Extracted records

────────

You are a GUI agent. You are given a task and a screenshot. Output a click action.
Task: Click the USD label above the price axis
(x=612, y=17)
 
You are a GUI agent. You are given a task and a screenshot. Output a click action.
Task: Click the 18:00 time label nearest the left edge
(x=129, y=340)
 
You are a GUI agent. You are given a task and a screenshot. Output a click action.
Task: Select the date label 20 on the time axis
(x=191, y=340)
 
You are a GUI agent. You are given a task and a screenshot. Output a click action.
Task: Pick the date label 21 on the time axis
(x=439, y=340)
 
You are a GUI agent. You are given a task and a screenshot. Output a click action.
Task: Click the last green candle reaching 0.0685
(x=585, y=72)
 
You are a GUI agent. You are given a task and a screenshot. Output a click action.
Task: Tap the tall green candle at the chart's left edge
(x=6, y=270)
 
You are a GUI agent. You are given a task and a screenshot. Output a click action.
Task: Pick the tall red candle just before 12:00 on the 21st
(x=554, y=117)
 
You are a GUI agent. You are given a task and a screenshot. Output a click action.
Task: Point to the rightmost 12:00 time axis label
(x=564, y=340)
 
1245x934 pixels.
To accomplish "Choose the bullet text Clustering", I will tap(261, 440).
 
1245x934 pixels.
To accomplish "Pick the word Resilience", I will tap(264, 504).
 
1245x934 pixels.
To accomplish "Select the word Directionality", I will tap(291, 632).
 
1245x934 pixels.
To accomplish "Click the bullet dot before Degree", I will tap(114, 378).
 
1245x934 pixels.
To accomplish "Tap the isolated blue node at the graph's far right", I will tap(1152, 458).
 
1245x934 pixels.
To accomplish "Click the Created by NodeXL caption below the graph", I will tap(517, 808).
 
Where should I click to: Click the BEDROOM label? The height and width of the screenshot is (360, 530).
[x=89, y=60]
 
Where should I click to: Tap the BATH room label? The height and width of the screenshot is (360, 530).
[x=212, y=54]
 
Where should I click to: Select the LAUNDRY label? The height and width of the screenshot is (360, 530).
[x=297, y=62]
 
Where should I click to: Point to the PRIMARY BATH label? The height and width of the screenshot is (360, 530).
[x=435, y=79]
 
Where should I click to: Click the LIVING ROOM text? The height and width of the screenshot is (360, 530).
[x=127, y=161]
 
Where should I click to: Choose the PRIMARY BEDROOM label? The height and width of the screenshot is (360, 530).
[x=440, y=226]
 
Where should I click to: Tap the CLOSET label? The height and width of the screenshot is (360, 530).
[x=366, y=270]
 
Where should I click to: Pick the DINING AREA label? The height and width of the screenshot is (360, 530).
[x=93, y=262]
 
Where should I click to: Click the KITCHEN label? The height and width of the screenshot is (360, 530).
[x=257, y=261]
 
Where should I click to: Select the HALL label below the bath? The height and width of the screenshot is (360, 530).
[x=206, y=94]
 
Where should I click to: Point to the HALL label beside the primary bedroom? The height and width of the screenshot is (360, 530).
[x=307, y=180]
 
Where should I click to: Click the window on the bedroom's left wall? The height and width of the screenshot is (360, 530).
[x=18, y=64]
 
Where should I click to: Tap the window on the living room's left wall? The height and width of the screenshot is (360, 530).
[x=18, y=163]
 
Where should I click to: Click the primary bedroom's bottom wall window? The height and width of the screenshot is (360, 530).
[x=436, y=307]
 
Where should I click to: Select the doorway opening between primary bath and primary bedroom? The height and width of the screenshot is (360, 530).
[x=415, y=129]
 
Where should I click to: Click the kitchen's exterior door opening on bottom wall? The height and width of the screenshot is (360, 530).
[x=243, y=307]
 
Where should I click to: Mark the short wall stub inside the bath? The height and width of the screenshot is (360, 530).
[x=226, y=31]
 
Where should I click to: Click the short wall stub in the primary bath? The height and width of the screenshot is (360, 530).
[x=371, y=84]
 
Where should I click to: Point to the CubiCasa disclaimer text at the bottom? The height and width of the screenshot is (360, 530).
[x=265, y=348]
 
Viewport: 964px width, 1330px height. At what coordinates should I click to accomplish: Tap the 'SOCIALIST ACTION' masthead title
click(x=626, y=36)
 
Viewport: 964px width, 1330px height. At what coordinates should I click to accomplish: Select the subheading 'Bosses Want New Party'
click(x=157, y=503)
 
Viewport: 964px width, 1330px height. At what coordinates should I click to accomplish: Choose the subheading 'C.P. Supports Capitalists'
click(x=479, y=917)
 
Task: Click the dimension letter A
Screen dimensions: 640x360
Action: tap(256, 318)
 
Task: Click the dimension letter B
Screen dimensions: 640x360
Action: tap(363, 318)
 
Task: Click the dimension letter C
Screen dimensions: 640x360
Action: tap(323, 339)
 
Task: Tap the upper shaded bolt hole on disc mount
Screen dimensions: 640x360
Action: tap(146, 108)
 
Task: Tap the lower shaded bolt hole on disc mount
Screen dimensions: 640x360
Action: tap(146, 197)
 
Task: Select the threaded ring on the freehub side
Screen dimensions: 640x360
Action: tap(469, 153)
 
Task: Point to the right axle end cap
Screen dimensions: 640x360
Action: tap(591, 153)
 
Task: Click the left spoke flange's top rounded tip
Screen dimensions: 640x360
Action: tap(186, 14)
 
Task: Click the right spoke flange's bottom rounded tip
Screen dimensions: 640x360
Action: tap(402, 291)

────────

### Description of the task
Can you output the lines above exactly as they appear, every one of them?

### Result below
You are a GUI agent. You are given a task and a screenshot. Output a click action.
Task: Click the USD label above the price axis
(x=612, y=17)
 
You are a GUI agent. You are given a task and a screenshot. Output a click action.
Task: Click the 18:00 time label nearest the left edge
(x=129, y=340)
 
You are a GUI agent. You are given a task and a screenshot. Output a click action.
Task: Select the date label 20 on the time axis
(x=191, y=340)
 
You are a GUI agent. You are given a task and a screenshot. Output a click action.
Task: Pick the date label 21 on the time axis
(x=439, y=340)
 
You are a GUI agent. You are given a task and a screenshot. Output a click action.
Task: Click the last green candle reaching 0.0685
(x=585, y=72)
 
You are a GUI agent. You are given a task and a screenshot. Output a click action.
Task: Tap the tall green candle at the chart's left edge
(x=6, y=270)
 
You are a GUI agent. You are given a task and a screenshot. Output a click action.
Task: Pick the tall red candle just before 12:00 on the 21st
(x=554, y=117)
 
You are a GUI agent. You are given a task and a screenshot. Output a click action.
Task: Point to the rightmost 12:00 time axis label
(x=564, y=340)
 
1245x934 pixels.
To accomplish "Choose the bullet text Clustering", I will tap(261, 440).
 
1245x934 pixels.
To accomplish "Pick the word Resilience", I will tap(264, 504).
 
1245x934 pixels.
To accomplish "Select the word Directionality", I will tap(291, 632).
 
1245x934 pixels.
To accomplish "Click the bullet dot before Degree", I will tap(114, 378).
 
1245x934 pixels.
To accomplish "Tap the isolated blue node at the graph's far right", I will tap(1152, 458).
 
1245x934 pixels.
To accomplish "Click the Created by NodeXL caption below the graph", I will tap(517, 808).
 
Where should I click to: Click the BEDROOM label? The height and width of the screenshot is (360, 530).
[x=89, y=60]
 
Where should I click to: Tap the BATH room label? The height and width of the screenshot is (360, 530).
[x=212, y=54]
 
Where should I click to: Select the LAUNDRY label? The height and width of the screenshot is (360, 530).
[x=297, y=62]
 
Where should I click to: Point to the PRIMARY BATH label? The height and width of the screenshot is (360, 530).
[x=435, y=79]
 
Where should I click to: Click the LIVING ROOM text? The height and width of the screenshot is (360, 530).
[x=127, y=161]
 
Where should I click to: Choose the PRIMARY BEDROOM label? The height and width of the screenshot is (360, 530).
[x=440, y=226]
 
Where should I click to: Tap the CLOSET label? The height and width of the screenshot is (360, 530).
[x=366, y=270]
 
Where should I click to: Pick the DINING AREA label? The height and width of the screenshot is (360, 530).
[x=93, y=262]
 
Where should I click to: Click the KITCHEN label? The height and width of the screenshot is (360, 530).
[x=257, y=261]
 
Where should I click to: Select the HALL label below the bath? The height and width of the screenshot is (360, 530).
[x=206, y=94]
 
Where should I click to: Point to the HALL label beside the primary bedroom? The height and width of the screenshot is (360, 530).
[x=307, y=180]
 
Where should I click to: Click the window on the bedroom's left wall? The height and width of the screenshot is (360, 530).
[x=18, y=64]
 
Where should I click to: Tap the window on the living room's left wall? The height and width of the screenshot is (360, 530).
[x=18, y=163]
 
Where should I click to: Click the primary bedroom's bottom wall window? The height and width of the screenshot is (360, 530).
[x=436, y=307]
 
Where should I click to: Select the doorway opening between primary bath and primary bedroom? The height and width of the screenshot is (360, 530).
[x=415, y=129]
 
Where should I click to: Click the kitchen's exterior door opening on bottom wall? The height and width of the screenshot is (360, 530).
[x=243, y=307]
 
Where should I click to: Mark the short wall stub inside the bath? The height and width of the screenshot is (360, 530).
[x=226, y=31]
 
Where should I click to: Click the short wall stub in the primary bath? The height and width of the screenshot is (360, 530).
[x=371, y=84]
 
Where should I click to: Point to the CubiCasa disclaimer text at the bottom? The height and width of the screenshot is (360, 530).
[x=265, y=348]
 
Viewport: 964px width, 1330px height. At what coordinates should I click to accomplish: Tap the 'SOCIALIST ACTION' masthead title
click(x=626, y=36)
 
Viewport: 964px width, 1330px height. At what coordinates should I click to accomplish: Select the subheading 'Bosses Want New Party'
click(x=157, y=503)
 
Viewport: 964px width, 1330px height. At what coordinates should I click to accomplish: Choose the subheading 'C.P. Supports Capitalists'
click(x=479, y=917)
 
Task: Click the dimension letter A
Screen dimensions: 640x360
Action: tap(256, 318)
 
Task: Click the dimension letter B
Screen dimensions: 640x360
Action: tap(363, 318)
 
Task: Click the dimension letter C
Screen dimensions: 640x360
Action: tap(323, 339)
 
Task: Tap the upper shaded bolt hole on disc mount
Screen dimensions: 640x360
Action: tap(146, 108)
 
Task: Tap the lower shaded bolt hole on disc mount
Screen dimensions: 640x360
Action: tap(146, 197)
 
Task: Select the threaded ring on the freehub side
Screen dimensions: 640x360
Action: tap(469, 153)
 
Task: Point to the right axle end cap
Screen dimensions: 640x360
Action: tap(591, 153)
 
Task: Click the left spoke flange's top rounded tip
Screen dimensions: 640x360
Action: tap(186, 14)
 
Task: Click the right spoke flange's bottom rounded tip
Screen dimensions: 640x360
Action: tap(402, 291)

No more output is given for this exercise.